Although causes of uveitis are diverse, the cause of uveitis cannot be determined in approximately 50 per cent of cases in children and adults, Common autoimmune causes of uveitis include spondyloarthritis (SpA), juvenile idiopathic arthritis (JIA), Behcet’s disease and sarcoidosis; infectious causes include syphilis, tuberculosis, herpes simplex virus, varicella zoster virus; and miscellaneous causes include post-surgical, malignancies, medication-induced causes and post trauma. Uveitis can be associated with systemic conditions involving other body systems) or may be isolated to one or both eyes (with no systemic involvement).

A large proportion of uveitis is autoimmune in origin and responds well to treatment with topical drops (including corticosteroids and other drops).

In some situations autoimmune uveitis is chronic or frequently recurrent or involves deeper structures of the eye, In these cases local  treatment with periocular or intraocular injections or systemic treatment with oral anti-inflammatory or steroid medications or  immunosuppressive agents is necessary.

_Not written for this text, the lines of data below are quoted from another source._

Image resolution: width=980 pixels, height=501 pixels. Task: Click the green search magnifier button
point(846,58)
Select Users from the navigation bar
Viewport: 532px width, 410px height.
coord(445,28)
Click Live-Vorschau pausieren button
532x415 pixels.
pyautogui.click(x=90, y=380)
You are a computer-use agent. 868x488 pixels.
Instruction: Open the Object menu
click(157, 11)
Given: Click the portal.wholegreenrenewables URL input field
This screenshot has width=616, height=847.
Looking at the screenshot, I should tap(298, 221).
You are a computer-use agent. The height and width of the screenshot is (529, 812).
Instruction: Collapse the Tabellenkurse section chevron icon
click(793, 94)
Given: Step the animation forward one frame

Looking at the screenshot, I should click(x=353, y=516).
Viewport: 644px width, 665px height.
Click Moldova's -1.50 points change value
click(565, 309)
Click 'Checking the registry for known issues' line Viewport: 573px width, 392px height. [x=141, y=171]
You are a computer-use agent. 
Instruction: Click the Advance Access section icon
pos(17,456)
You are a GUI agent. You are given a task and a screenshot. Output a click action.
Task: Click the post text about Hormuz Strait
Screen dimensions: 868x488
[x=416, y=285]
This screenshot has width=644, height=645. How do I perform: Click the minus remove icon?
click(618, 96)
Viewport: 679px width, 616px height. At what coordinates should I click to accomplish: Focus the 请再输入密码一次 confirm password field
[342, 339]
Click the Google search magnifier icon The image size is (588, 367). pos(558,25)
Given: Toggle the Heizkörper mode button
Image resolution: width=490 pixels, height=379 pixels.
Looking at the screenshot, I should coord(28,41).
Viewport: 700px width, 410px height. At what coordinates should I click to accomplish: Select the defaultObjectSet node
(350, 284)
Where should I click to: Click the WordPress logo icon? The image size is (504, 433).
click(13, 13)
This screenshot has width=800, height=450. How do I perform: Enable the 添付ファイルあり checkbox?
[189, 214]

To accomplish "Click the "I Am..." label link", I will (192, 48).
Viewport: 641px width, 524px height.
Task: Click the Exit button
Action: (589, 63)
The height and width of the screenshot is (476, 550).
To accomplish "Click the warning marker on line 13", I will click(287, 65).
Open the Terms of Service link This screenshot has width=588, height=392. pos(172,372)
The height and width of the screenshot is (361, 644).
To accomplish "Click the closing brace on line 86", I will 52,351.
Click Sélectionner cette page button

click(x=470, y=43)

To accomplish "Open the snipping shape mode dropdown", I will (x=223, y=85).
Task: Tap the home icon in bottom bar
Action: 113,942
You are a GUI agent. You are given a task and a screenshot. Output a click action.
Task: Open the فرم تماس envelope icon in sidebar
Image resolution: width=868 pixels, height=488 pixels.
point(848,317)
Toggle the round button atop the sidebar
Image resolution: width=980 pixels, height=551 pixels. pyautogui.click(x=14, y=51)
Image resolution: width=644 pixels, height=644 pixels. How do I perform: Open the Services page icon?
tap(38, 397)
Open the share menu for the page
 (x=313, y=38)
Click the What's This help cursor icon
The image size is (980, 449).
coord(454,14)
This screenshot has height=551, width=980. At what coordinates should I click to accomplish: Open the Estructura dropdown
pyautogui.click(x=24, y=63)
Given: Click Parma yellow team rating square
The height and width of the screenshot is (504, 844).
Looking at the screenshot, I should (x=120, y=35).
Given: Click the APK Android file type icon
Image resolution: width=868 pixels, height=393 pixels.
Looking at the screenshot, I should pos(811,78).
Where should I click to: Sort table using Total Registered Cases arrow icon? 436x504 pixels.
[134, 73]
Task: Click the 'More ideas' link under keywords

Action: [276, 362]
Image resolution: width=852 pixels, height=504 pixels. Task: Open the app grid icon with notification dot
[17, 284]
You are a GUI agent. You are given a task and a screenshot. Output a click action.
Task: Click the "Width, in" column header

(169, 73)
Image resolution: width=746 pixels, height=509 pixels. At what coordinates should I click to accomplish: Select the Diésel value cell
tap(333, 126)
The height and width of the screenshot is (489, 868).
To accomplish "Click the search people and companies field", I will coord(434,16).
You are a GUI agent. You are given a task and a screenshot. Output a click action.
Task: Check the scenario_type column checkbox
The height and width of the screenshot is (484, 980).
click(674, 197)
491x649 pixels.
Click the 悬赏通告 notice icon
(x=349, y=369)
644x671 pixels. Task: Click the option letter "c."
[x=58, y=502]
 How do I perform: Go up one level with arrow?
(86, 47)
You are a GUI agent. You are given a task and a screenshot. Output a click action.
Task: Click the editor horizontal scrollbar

Potential complications of uveitis include the formation of adhesions between the iris and the cornea or the lens (anterior and posterior synechiae), development of cataracts, band keratopathy (calcium deposits on the cornea), macular oedema (sweiling of the center of the retina), epiretinal membrane (wrinkling of the center of the retina), hypotony (low intraocular pressure), and glaucoma (high intraocular pressure).

The correct treatment of ocular inflammatory disorders is important for preserving vision and for preventing side effects of uveitis.